Work task: In the notebook excerpt, where are the document and query vectors stored and searched?

Excerpt provided:
+---+

First part of the notebook leverages **Azure OpenAI** services to power the RAG pipeline:

### 🔡 Embeddings
We use `AzureOpenAIEmbeddings` to convert documents and user queries into dense vector representations. These vectors are stored and queried using a **FAISS vector store**.

- Model: Typically `text-embedding-003 small`
- Usage: Semantic search to retrieve the most relevant document chunks

### 🤖 Language Model
For final response generation, we use `AzureChatOpenAI`, a wrapper around models `gpt-4o-mini-test` hosted on Azure infrastructure.

- Model: `gpt-4o-mini-test` (via deployment name)
- Input: Original user query + retrieved context
- Output: A grounded, domain-specific response


In [None]:
# 🧠 Initialize Azure OpenAI Embeddings
open_ai_embeddings = Embeddings.azure_openai()

In [11]:
vectorstore = FAISS.from_documents(
    texts,
    open_ai_embeddings
)

In [12]:
retriever = vectorstore.as_retriever()

In [None]:
# 🤖 Initialize Azure OpenAI Chat Model (LLM)
open_ai_llm = LLMCall.azure_openai()

## 🔄 Multi-Query Chain (Query Expansion)

This chain is responsible for generating **multiple diverse sub-queries** from a user's original question.

**Why?**  
Traditional RAG relies on retrieving documents using a single embedding. If the question is phrased narrowly, relevant information might be missed.

**How it works:**

1. A prompt instructs the LLM to generate 5 alternate versions of the query.
2. The Azure OpenAI model processes the prompt.
3. The result is parsed and split into individual questions.
4. These questions are then used to perform **multiple document retrievals**, improving recall.

This is a key step in **Multi-Query RAG** strategies that boost the quality of retrieved context.


In [None]:
# 🔁 Multi-Query Chain for Generating Rephrased Questions
# This chain uses an LLM to generate 5 diverse sub-queries from a single user question.

+---+

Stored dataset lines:

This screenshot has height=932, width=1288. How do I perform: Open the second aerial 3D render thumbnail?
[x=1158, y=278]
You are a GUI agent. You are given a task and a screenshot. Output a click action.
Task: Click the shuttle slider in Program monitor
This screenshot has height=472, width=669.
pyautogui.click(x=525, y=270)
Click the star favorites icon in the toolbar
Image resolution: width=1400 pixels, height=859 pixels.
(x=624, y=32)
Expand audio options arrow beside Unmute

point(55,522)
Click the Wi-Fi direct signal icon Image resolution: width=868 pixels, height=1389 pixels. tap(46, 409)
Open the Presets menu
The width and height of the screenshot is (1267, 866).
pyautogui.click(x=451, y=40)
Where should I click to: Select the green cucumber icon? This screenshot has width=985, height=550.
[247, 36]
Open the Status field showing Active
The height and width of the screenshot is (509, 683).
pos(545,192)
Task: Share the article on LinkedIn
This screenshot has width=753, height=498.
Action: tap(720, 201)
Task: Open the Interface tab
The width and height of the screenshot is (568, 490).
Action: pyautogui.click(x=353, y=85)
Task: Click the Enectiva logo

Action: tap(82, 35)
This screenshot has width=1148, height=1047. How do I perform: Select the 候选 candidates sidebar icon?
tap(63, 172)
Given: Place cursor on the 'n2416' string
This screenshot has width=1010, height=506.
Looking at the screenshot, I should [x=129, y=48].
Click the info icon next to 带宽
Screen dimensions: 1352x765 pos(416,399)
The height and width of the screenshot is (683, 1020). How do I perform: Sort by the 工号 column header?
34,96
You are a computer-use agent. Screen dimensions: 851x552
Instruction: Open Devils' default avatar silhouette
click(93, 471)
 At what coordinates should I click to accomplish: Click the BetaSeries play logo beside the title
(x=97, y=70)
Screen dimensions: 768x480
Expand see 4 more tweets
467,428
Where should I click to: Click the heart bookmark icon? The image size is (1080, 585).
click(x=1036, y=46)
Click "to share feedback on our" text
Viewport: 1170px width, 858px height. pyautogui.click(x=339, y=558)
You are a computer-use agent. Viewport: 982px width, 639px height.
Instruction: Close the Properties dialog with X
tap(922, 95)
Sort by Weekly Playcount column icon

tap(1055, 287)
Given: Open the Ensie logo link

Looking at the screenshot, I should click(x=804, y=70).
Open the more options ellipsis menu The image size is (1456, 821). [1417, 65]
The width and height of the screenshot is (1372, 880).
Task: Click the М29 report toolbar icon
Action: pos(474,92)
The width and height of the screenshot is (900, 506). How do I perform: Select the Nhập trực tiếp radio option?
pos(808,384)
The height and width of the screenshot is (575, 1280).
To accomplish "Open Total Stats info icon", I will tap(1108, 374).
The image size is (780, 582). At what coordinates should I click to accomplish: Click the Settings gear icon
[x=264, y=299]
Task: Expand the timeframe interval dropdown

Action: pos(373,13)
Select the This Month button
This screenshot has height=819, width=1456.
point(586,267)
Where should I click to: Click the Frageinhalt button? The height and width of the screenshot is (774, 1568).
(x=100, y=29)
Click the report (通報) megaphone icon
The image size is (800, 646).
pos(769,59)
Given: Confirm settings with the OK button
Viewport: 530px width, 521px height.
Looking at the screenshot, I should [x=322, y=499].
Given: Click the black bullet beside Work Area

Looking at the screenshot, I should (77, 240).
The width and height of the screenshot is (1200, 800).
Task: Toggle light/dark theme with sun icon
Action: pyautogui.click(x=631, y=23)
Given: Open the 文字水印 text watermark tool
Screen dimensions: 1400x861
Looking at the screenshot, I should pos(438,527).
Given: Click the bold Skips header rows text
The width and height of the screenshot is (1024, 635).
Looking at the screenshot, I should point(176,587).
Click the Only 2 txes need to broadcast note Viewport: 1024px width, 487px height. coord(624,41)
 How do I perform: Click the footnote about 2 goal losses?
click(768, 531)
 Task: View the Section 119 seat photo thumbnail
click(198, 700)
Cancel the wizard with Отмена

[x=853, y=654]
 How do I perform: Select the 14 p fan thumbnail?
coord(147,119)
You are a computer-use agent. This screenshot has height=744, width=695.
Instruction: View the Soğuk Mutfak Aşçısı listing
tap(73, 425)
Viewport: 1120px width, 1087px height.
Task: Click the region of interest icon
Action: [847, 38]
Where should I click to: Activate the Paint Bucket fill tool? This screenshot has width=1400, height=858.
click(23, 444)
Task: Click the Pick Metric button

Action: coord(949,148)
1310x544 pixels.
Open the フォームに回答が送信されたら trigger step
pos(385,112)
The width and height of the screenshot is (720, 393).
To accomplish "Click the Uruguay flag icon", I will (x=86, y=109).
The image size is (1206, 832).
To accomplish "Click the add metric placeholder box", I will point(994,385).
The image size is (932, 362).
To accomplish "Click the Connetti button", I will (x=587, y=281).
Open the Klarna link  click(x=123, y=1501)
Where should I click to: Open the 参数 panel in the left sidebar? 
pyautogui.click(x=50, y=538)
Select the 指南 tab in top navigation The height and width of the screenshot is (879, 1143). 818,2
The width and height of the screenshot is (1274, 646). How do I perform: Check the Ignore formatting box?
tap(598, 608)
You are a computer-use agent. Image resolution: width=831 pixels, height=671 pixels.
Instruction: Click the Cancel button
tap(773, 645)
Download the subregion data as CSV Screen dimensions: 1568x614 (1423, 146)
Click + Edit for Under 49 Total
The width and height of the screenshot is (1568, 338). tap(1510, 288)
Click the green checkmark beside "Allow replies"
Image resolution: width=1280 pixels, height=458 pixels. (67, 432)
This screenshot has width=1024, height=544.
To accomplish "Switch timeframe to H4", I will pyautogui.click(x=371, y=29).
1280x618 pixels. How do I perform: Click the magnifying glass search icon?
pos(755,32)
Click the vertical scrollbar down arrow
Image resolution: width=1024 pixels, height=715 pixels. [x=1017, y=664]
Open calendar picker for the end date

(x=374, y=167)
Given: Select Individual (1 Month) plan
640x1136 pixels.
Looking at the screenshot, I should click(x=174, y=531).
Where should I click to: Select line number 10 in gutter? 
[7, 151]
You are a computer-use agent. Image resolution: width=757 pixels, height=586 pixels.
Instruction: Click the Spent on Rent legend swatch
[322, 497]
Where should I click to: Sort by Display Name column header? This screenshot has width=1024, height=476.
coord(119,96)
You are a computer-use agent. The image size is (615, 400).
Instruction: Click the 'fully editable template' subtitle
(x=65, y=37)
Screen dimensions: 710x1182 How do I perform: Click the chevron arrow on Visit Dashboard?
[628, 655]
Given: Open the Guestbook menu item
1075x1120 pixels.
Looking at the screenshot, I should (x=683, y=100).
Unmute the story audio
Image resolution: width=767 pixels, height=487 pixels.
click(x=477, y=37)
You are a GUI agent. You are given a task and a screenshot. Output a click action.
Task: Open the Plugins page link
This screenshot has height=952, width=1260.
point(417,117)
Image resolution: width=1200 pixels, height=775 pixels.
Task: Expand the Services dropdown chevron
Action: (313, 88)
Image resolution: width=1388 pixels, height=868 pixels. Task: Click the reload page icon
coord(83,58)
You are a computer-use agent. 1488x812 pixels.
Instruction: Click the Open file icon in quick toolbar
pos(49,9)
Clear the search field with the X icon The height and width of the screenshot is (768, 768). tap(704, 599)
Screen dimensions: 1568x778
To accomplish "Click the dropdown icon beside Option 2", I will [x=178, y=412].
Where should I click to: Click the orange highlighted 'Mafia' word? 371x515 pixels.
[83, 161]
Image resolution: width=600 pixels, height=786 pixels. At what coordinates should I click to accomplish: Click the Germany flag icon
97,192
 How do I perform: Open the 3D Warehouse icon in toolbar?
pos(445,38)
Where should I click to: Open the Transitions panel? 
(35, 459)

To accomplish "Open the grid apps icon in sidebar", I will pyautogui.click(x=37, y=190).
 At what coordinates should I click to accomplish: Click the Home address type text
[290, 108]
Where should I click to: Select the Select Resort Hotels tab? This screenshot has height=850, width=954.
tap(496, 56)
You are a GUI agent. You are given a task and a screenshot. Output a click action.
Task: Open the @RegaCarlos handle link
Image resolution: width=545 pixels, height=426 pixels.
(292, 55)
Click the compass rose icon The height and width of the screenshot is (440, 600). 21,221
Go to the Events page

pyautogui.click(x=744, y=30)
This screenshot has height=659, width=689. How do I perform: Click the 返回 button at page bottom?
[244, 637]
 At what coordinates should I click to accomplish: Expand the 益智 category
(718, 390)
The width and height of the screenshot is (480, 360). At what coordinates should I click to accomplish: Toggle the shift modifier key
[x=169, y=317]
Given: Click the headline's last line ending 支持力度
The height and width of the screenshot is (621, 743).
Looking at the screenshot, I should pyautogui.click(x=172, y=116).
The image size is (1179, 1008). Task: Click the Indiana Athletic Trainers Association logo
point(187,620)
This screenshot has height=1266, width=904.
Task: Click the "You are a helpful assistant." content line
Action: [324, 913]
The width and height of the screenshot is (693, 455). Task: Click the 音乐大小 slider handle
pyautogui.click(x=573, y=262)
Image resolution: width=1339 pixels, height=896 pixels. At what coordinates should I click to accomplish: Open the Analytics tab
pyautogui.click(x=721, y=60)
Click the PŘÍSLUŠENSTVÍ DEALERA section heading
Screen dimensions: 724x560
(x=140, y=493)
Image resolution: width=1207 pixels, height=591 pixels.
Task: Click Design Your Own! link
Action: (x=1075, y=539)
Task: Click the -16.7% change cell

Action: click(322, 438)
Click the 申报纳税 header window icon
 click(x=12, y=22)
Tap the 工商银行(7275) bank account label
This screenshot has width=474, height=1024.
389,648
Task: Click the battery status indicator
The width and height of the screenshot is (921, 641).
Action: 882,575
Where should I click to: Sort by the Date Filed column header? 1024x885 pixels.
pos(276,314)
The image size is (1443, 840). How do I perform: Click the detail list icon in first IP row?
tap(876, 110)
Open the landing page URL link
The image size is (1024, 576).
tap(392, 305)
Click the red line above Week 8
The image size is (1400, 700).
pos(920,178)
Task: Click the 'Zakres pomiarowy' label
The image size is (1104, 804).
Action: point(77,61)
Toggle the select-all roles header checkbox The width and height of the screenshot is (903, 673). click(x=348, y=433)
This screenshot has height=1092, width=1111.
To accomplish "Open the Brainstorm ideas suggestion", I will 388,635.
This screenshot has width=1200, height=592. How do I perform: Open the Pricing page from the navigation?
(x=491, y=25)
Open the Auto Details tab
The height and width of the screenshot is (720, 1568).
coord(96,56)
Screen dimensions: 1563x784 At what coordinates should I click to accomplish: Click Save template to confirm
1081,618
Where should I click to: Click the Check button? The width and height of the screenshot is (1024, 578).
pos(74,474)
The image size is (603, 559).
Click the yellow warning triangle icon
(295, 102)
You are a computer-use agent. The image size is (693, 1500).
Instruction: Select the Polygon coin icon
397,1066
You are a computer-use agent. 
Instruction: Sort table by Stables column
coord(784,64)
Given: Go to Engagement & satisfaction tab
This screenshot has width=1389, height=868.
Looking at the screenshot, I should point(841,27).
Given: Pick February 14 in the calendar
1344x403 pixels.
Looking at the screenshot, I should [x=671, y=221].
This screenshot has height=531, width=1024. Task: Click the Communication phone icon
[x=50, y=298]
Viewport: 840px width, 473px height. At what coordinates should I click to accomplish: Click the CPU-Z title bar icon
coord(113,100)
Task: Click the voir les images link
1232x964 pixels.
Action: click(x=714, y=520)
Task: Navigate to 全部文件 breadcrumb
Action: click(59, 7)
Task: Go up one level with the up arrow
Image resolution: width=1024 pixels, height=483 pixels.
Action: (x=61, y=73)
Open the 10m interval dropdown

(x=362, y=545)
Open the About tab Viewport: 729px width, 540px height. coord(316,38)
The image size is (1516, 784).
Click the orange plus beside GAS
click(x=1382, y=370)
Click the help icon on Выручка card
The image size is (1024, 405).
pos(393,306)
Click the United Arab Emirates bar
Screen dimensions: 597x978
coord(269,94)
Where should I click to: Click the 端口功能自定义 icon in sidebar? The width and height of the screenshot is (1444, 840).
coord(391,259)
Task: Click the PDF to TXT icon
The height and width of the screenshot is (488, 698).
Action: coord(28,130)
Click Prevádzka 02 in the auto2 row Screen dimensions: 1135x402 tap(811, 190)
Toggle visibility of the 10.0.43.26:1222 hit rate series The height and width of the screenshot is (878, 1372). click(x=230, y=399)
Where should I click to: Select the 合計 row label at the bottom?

+---+

Answer below: In a FAISS vector store.